Sunday 23 May, 2010

Are Indian Companies better in Talent Management ?


Corporate employees are a happier lot this summer. Increments are being announced, unlike last year when companies had to defer pay hikes and even cut salaries in many cases.

With the economy bouncing back and stronger signs of global recovery, more opportunities are available for employees who sat tight in their jobs through the whole of the global meltdown. With fear of attrition looming on their heads, companies are offering good increments to their employees.

The average increments this year have been in the range of 15-20%, with sectors like IT and ITes, auto and auto components, leading the pack. In the IT space, the increments have been in the rage of 25-30% while ITes was lower at around 15-20%, according to TeamLease Services.

Sectors like BFSI, retail and telecom were lower at around 12-18%. “Telecom which was the most happening sector in terms of hiring last year is right now going slow. This is because most new operators are done with their hiring,” says James Agrawal, consulting director and head of executive search firm BTI Consultants.

Similar is the fate of retail, which hasn’t performed as well as companies had expected. “Most retail firms have slowed down their expansion plans,” Surabhi Mathur-Gandhi, general manager-staffing at TeamLease Services. In 2006-2007, the telecom sector saw increments in the 20% level while retail was even higher at 25-35%.

Across sectors though, people with very niche skills, who are critical for the companies have been given a handsome increment in the 40-70% range. These would include high-skill functions such as clinical research, R&D who constitute about 2-4% of the overall workforce.

Similarly, mid-level management which was most impacted last year has also seen very high increments in the 40-60% range. “Companies now have growth and expansion plans and these mid-level executives are critical for executing these plans,” says Mathur-Gandhi.

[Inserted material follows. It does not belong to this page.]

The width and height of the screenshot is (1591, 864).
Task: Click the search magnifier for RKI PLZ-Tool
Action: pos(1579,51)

Pre recession companies across sectors offered goodies like golden handcuffs and other long terms benefits. Now, after the recession, they are being more realistic and are being more cautious when offering long term benefits to employees, says Agrawal. During the boom period, companies were offering ESOPs, cash benefits, housing and vehicles linked with extended period of work to its employees.

While stock options are still being used as a retention tool, goodies like joining bonus as well as performance or annualised bonuses have been reduced drastically. “Joining bonuses are being done away with for now as talent is readily available. Companies are closely monitoring their cost to hire and are willing to wait rather than be in a hurry and pay more for a hire,” says Mathur-Gandhi.

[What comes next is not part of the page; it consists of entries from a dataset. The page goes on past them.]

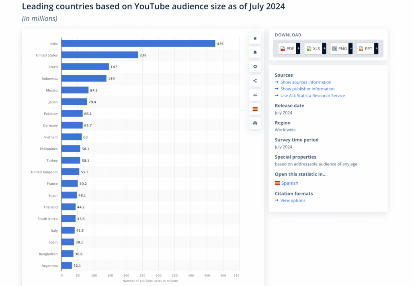
Task: Open Show sources information link
Action: tap(305, 82)
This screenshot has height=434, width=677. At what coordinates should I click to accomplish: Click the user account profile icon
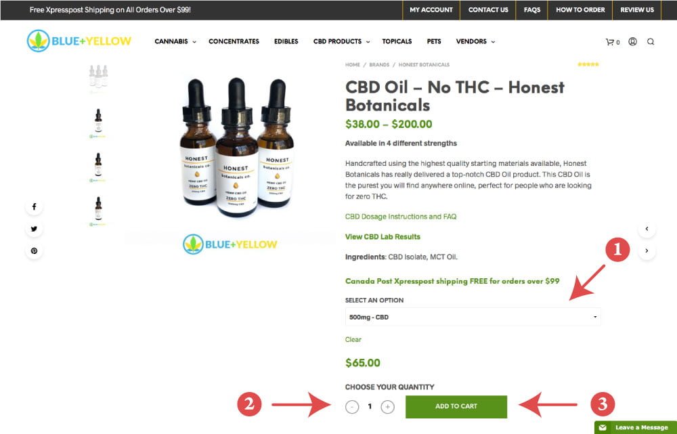(632, 41)
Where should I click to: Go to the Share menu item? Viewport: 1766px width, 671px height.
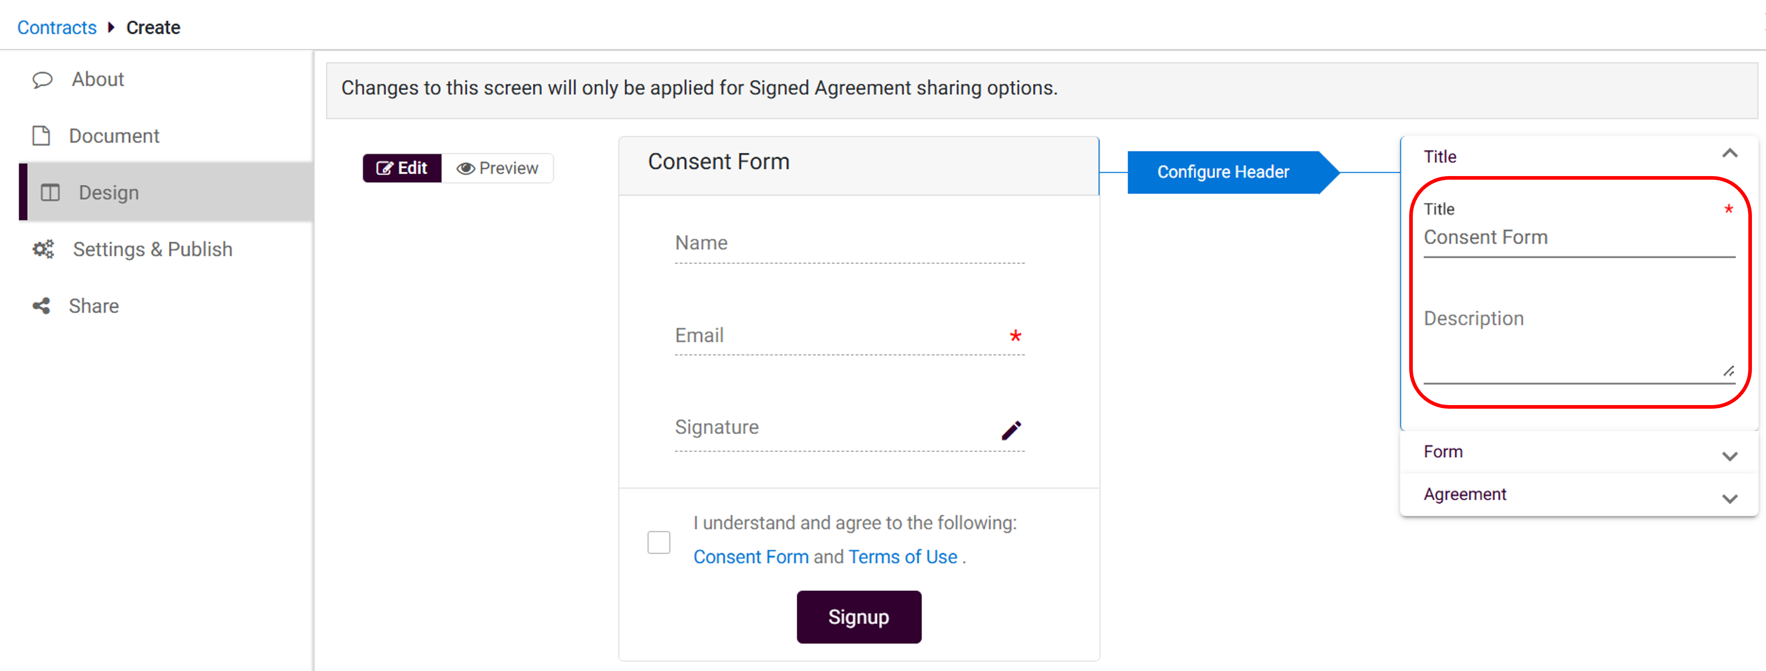[x=94, y=306]
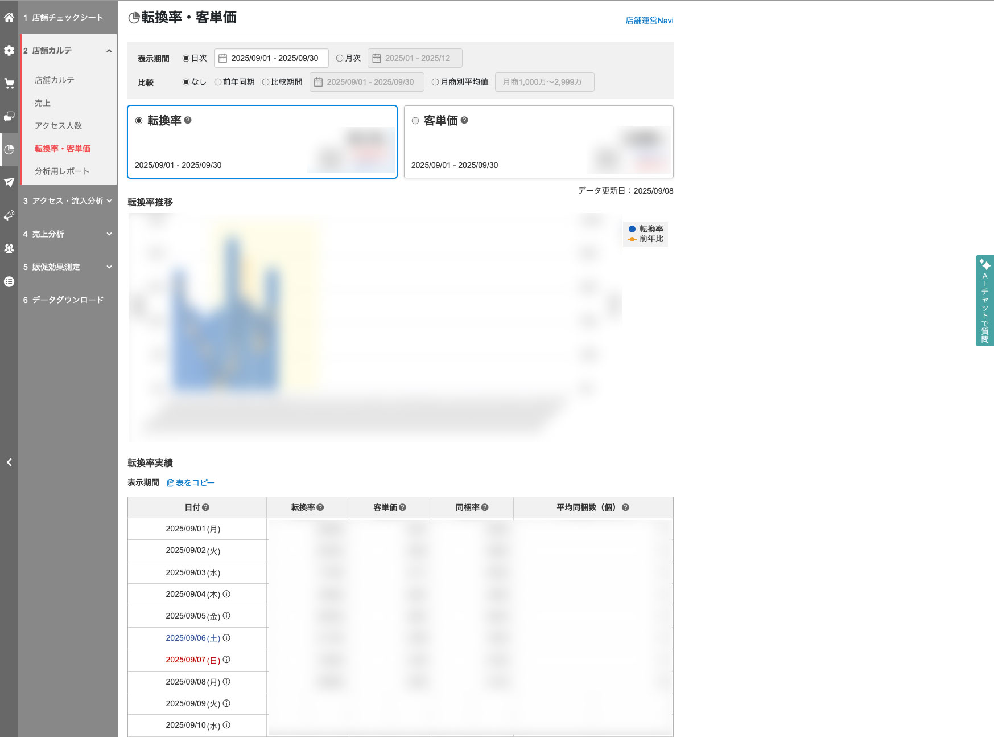
Task: Toggle 転換率 legend color marker
Action: [632, 229]
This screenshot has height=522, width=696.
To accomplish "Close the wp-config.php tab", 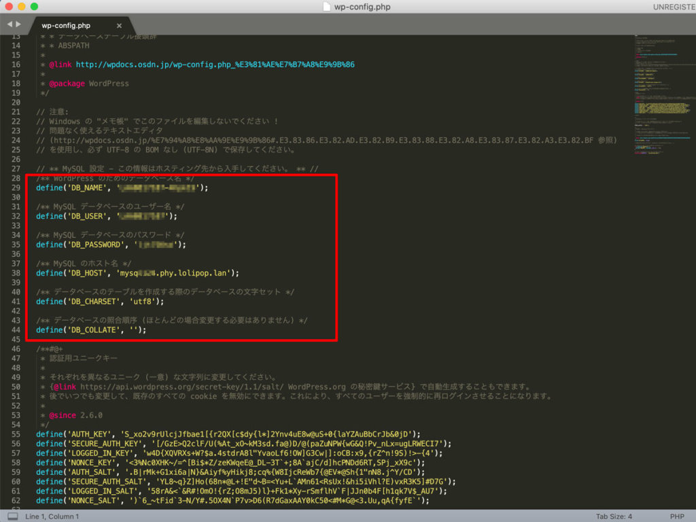I will 119,26.
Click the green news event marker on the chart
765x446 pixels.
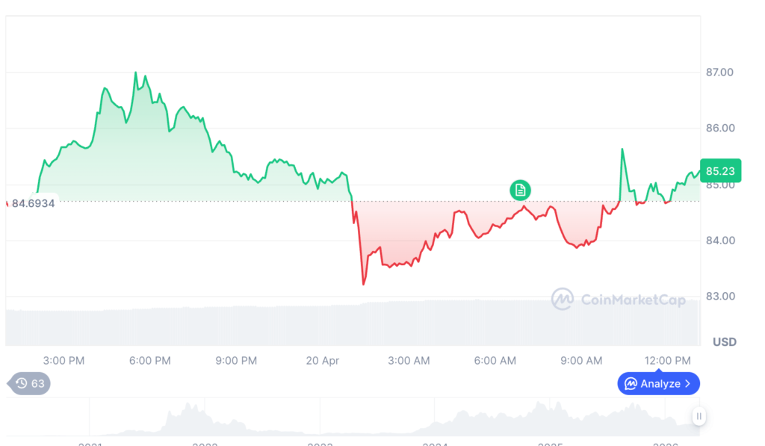tap(519, 191)
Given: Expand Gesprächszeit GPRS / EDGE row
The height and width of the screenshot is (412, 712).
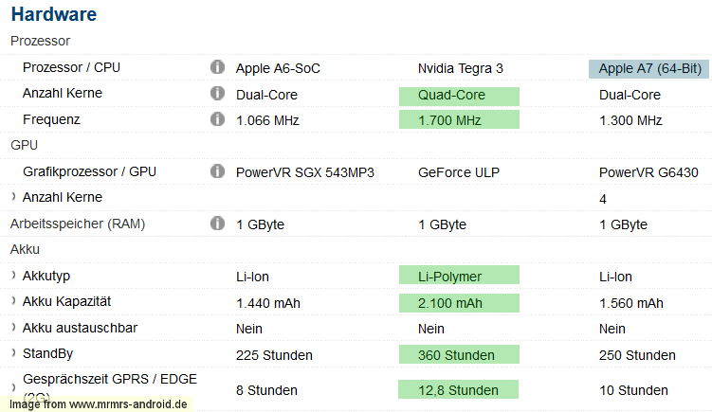Looking at the screenshot, I should tap(13, 387).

Performance incentives though are back again but have been reduced from the level of about 25-30% of a persons CTC to about 15-20% today.

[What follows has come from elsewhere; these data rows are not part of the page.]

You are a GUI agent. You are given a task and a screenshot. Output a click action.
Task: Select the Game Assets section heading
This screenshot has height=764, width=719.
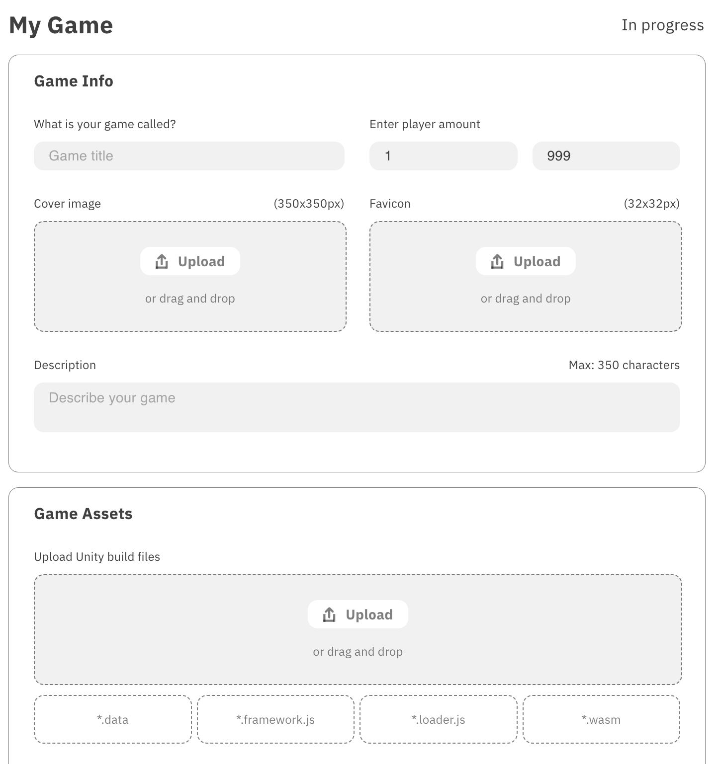[x=83, y=513]
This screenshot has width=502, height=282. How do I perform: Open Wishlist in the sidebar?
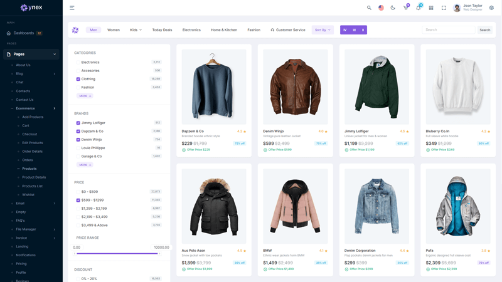(28, 195)
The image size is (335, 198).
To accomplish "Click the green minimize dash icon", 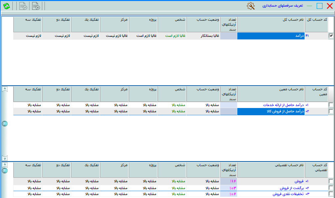I will 309,6.
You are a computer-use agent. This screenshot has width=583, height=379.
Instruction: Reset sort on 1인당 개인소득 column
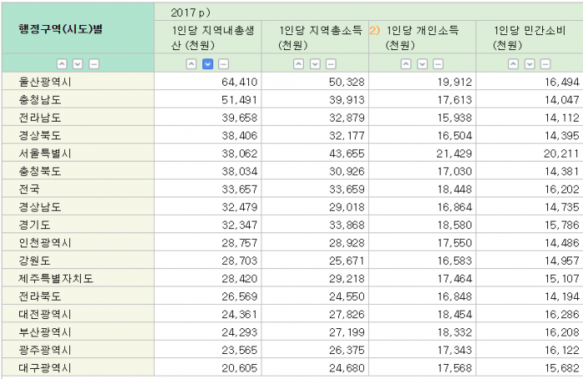click(x=438, y=64)
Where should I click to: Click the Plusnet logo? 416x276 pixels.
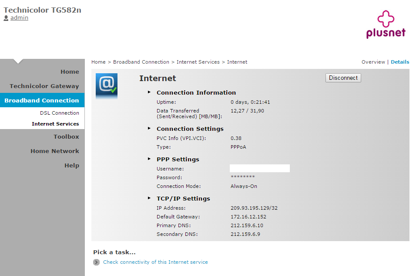click(x=386, y=25)
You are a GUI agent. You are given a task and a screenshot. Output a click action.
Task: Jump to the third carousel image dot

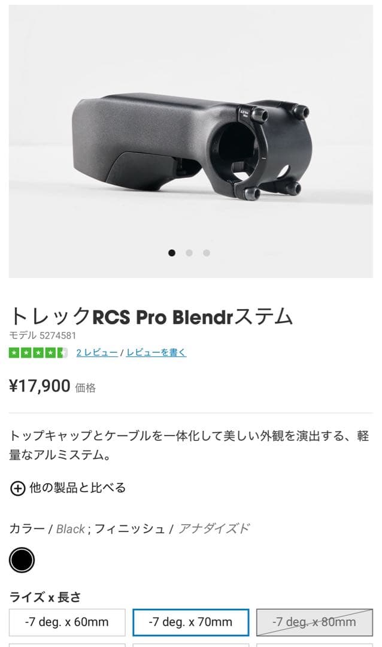pyautogui.click(x=206, y=253)
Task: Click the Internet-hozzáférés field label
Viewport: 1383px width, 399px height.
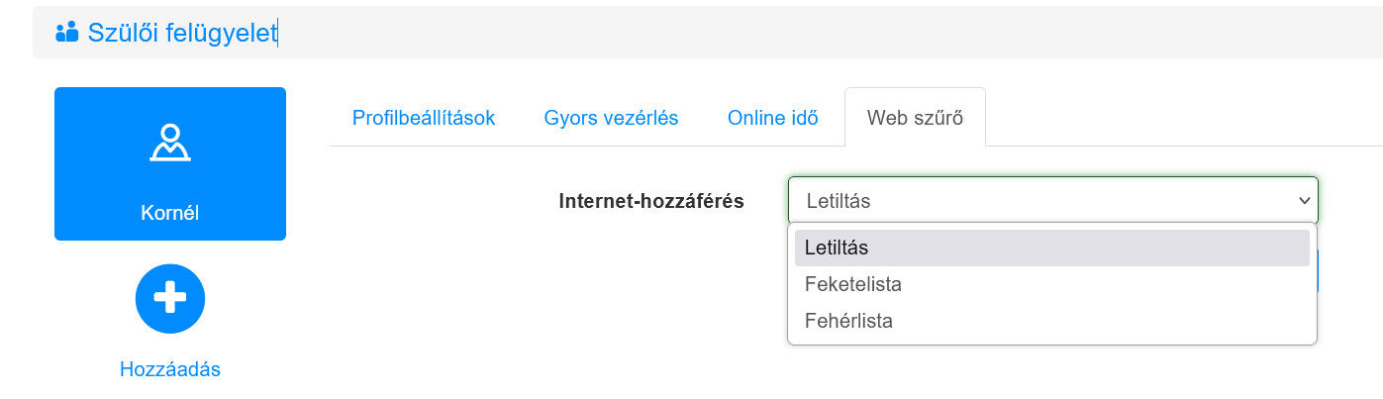Action: pos(651,201)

Interestingly, Indian companies are more bullish about increments as they need to retain talent and compete against their MNC counterparts. “A lot of MNCs will be vary of giving double digit increments this year,” says Gangapriya Chakraverti, India business leader, Mercer information product solutions business. While Indian companies seem more bullish this year, Chakraverti cautions that even though they need to retain talent, no Indian company wants to go overboard with increments this time. “Of course, increments here would still be subject to how these companies perform,” he adds.

Mathur-Gandhi of TeamLease Services points out that increments at MNCs this year would still be muted because parent companies back home are still in the rationalisation mode. To retain talent and also attract more talent from larger MNCs, Indian companies are offering better compensation today. While smaller Indian companies have had problems in paying higher increments this year and are facing attrition, mid-sized and large Indian companies have been able to retain as well as attract new talent, she says.